In its survey of more than 500,000 employees, results also show that when employees feel appreciated by their employer — and they believe their company has a bright future — they are far more likely to be satisfied at work and remain at the company.
These results demonstrate that fostering open communication with employees about their role and performance — including talking with them about compensation — have never been more important to the bottom line, according to Lydia Frank, PayScale's vice president of content strategy.
"This research aims to shed new light on employee satisfaction and intent to leave in an era where engagement is at an all-time low," Frank said, adding that PayScale is seeing an emerging trend across many forward-thinking companies who are investing in fostering a richer sense of value and fairness with their employees.

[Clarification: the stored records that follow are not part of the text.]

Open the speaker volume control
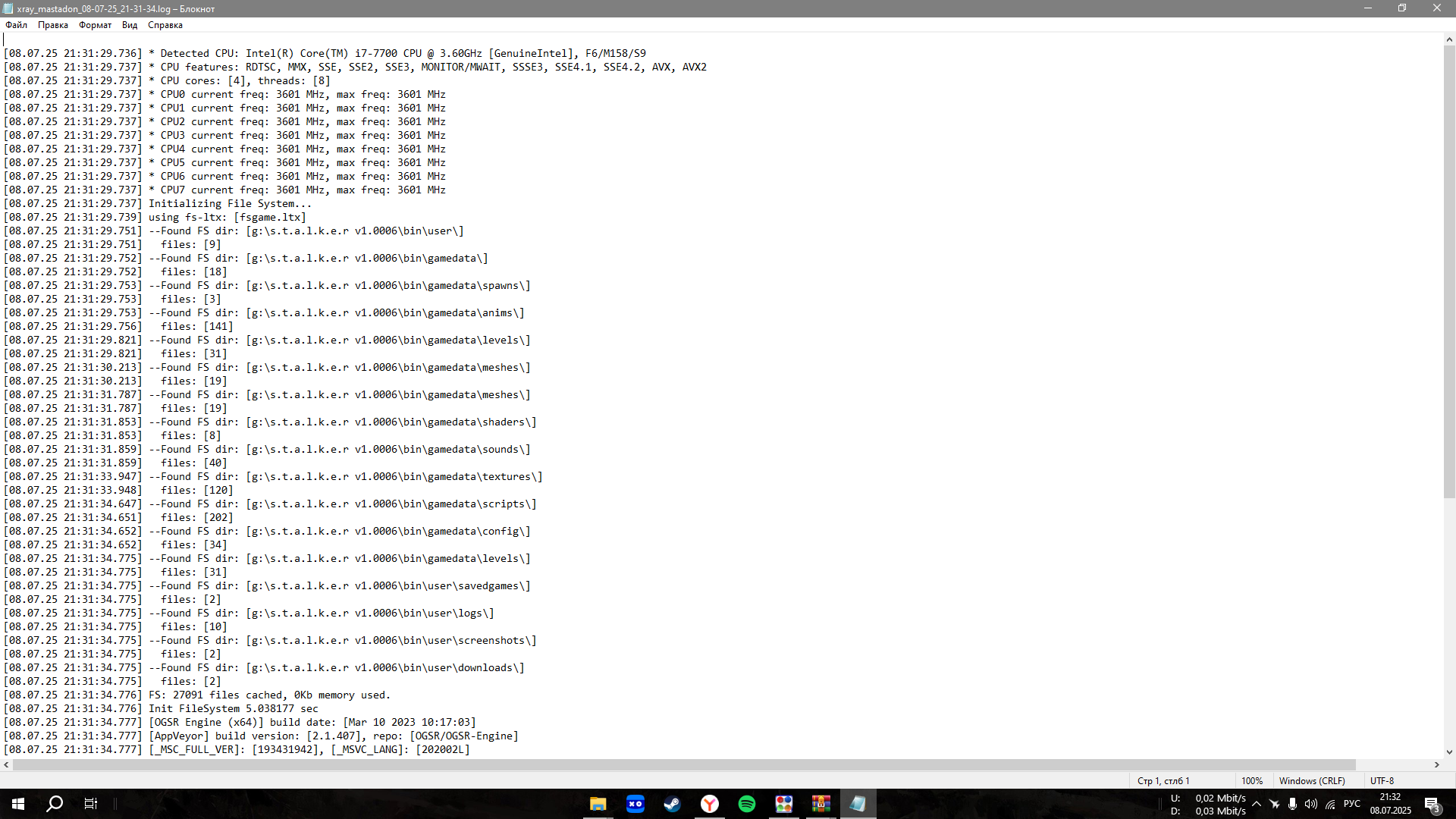 pyautogui.click(x=1311, y=804)
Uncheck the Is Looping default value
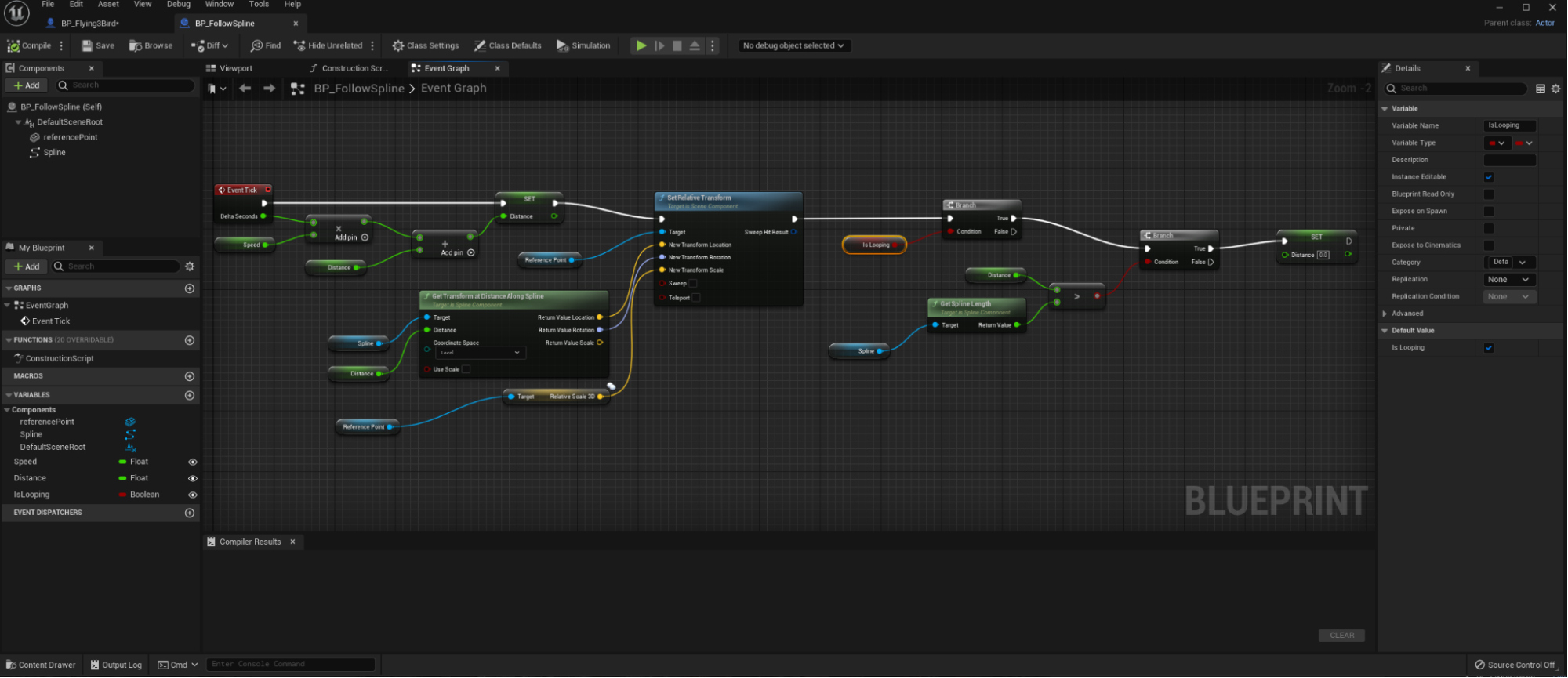This screenshot has height=678, width=1568. (1489, 348)
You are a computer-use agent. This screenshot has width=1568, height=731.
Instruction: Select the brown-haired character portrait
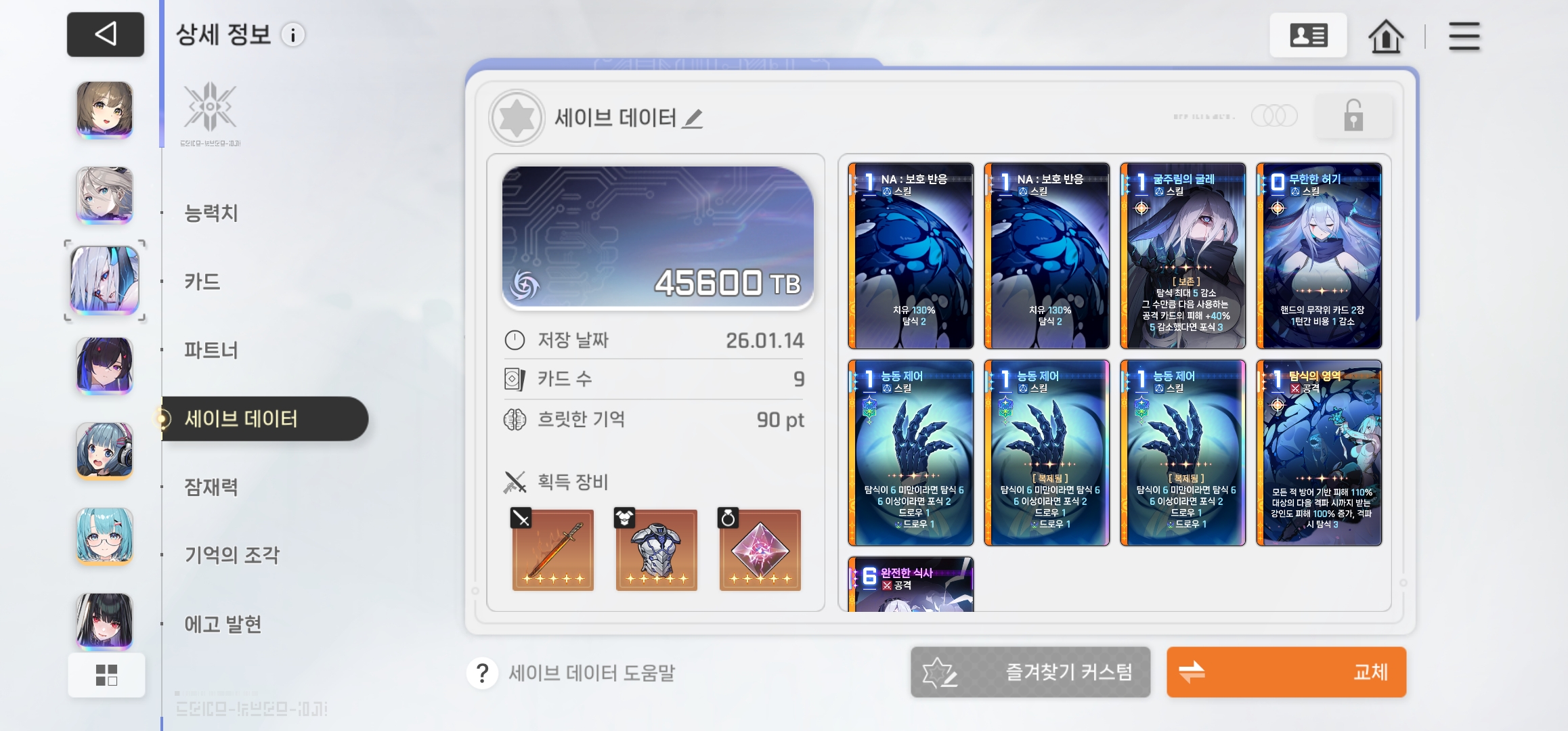tap(104, 110)
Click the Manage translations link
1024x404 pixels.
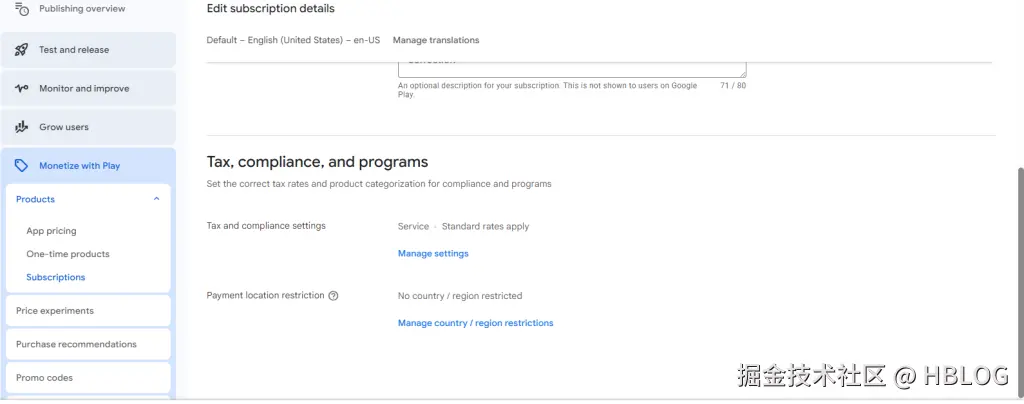tap(436, 40)
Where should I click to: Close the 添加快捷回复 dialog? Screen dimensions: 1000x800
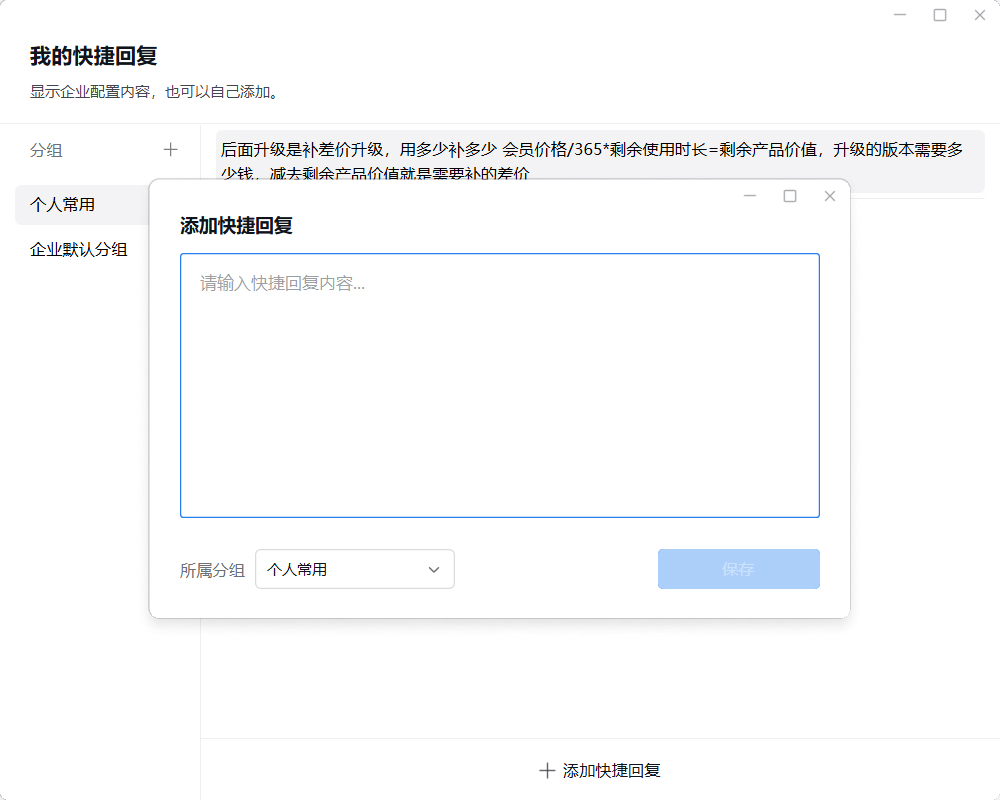pos(829,196)
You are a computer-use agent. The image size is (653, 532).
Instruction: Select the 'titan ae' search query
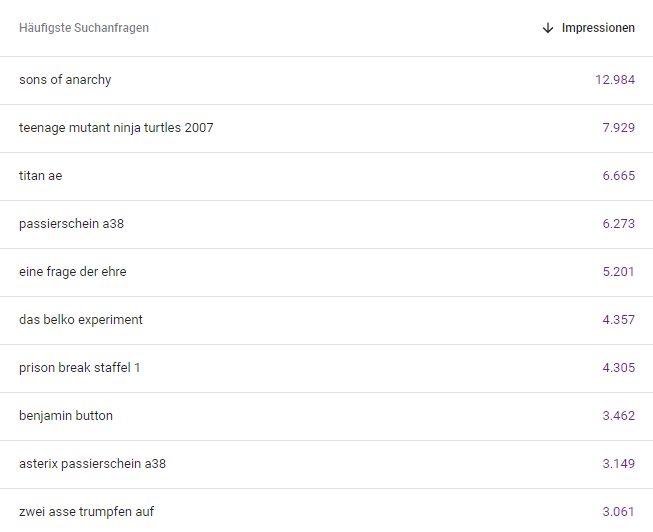pyautogui.click(x=40, y=176)
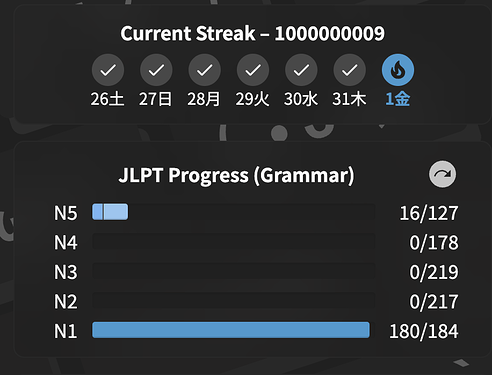Viewport: 492px width, 375px height.
Task: Select the N1 level label
Action: [x=66, y=331]
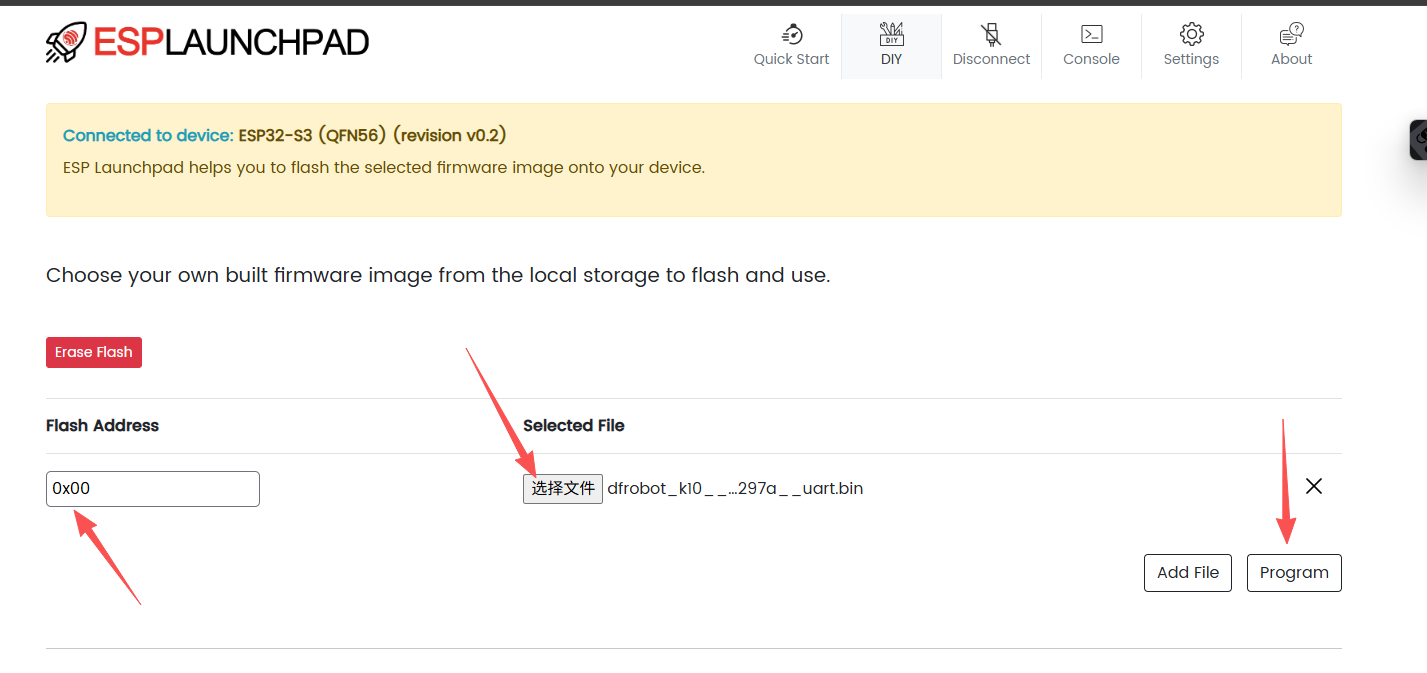Click the ESPLAUNCHPAD title text
1427x673 pixels.
click(231, 42)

"Our study shows that just by having an open dialogue about the pay process and employees' contributions at the company, employers can ultimately drive better outcomes for their businesses," she said.
Paying fairly matters a lot: 75% of respondents who think they are paid at or above the market rate said they were satisfied with their job, compared to only 59% of workers who felt they are paid below the market rate.
"Aptitude's own research has shown that compensation is a top consideration when joining a company, and plays the largest role in engagement and retention," said Mollie Lombardi, CEO of the analyst firm Aptitude Research Partners.
The PayScale study not only reinforces that, but helps shine a light on the fact that perception is reality when it comes to pay, she added, noting that as a result, organizations and managers will need to be much more transparent, and have access to the right data to provide context for pay decisions.
While the findings didn't specifically tackle pay gender pay equity, the fairness and transparency issue dovetails with recent research from WorldatWork, which found that more than half of respondents said their organization conducts regular analyses to ensure pay equity, but one in five doesn't have any formal programs or practices in place.
The biggest barriers to establishing pay equity? Costs required to fix inequities, and getting leadership to buy into the idea that pay equity is worth the investment of time and resources. It's also difficult to establish criteria to ensure fair comparisons are made. The top reasons inequity is justified are work experience, job performance and education/training/experience.